The ultrasound picture (or sonogram) is obtained when high-frequency sound waves are passed over your abdomen with a transducer. These waves bounce off the solid structures of your baby, sending back a moving image of the tiny being inside. The resulting picture is transmitted to a computer or television screen.

If your fetus isn't feeling coy on ultrasound day, a sonogram taken after sixteen weeks may reveal its sex. A sighting of a little girl's labia (visible as three parallel lines) or a boy's penis can provide a fairly positive ID, but keep in mind that ultrasound is not foolproof and parents have been surprised in the delivery room.

The ultrasound technician may take a series of measurements during the procedure using the computer attached to the ultrasound unit. These measurements help your provider assess the growth and organ development of the fetus. Depending on the timing of the test and the cooperation of your unborn child, the provider may also be able to get an idea of the gender. Typically, this information won't be given unless you ask for it, in case you prefer to be surprised at birth.

Once the test is over, the technician will help you clean the transducer gel off your belly and you'll be able to empty your bladder if need be.

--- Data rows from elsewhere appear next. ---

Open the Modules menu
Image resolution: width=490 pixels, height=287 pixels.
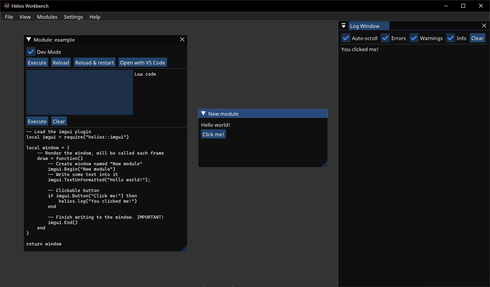(47, 17)
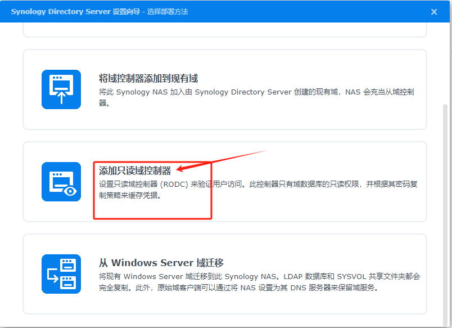Click the Windows Server migration icon

tap(61, 274)
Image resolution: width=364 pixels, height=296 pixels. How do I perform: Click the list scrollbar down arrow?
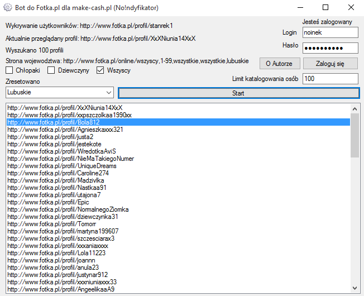(x=355, y=288)
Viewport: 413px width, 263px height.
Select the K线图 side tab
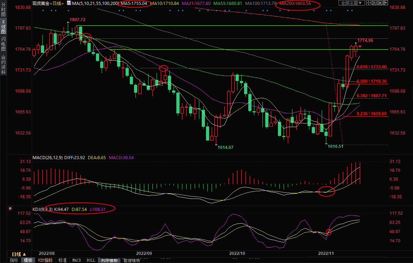pyautogui.click(x=3, y=27)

The ultrasound operator can print out pictures for you to take home, so if she doesn't offer, make sure you ask.

A level-two ultrasound uses the same technology as a regular sonogram but involves a more detailed analysis of the results. It is frequently performed by a perinatologist who is specially trained in its use. The doctor will check fetal growth, organ system development, position of the placenta, and amniotic fluid volume. There are a number of reasons for a level-two to be ordered, from the routine to the potentially more serious. Your doctor should keep you informed, so if he hasn't given you a reason, ask.

Advances in Ultrasounds

Ultrasound pictures are typically a grainy black and white, but newer three-dimensional ultrasound technologies on the market can display your child in living (but simulated) color and are incredibly lifelike. The two-dimensional units are more common, however, in part because they are much less expensive.

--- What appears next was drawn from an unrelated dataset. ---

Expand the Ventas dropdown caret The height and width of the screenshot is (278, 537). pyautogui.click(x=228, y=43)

The newest wave in ultrasound — four-dimensional technology — is actually 3-D with movement added. The picture is clearer, and the movement component allows for diagnosis of heart defects. It can also be used to check for markers of developmentally normal fetal movements.

Although an estimated 70 percent of pregnant women in the United States currently have at least one ultrasound, the ACOG does not currently support routine prenatal ultrasounds in low-risk pregnancies (except for specific medical indications). However, the routine use of ultrasounds is widespread outside of the United States.

When and if you have an ultrasound will depend upon your provider. Many obstetricians order ultrasounds as a matter of routine. Some do one at the first visit to check for correct dates and viability with the rationale that it may save them from questioning gestational dates later on (since dating is more accurate when done in the first trimester). Others will recommend a sonogram at around week 20 to examine the fetal anatomy and ensure the pregnancy is progressing normally.

A patient's peace of mind may also be reason enough to order an ultrasound. Since it is a noninvasive and fairly inexpensive test that can reassure the parents-to-be that matters are developing normally, many providers will comply with a woman's request for an ultrasound. If your doctor hasn't ordered one and you have some anxieties about your baby's health, it can't hurt to ask.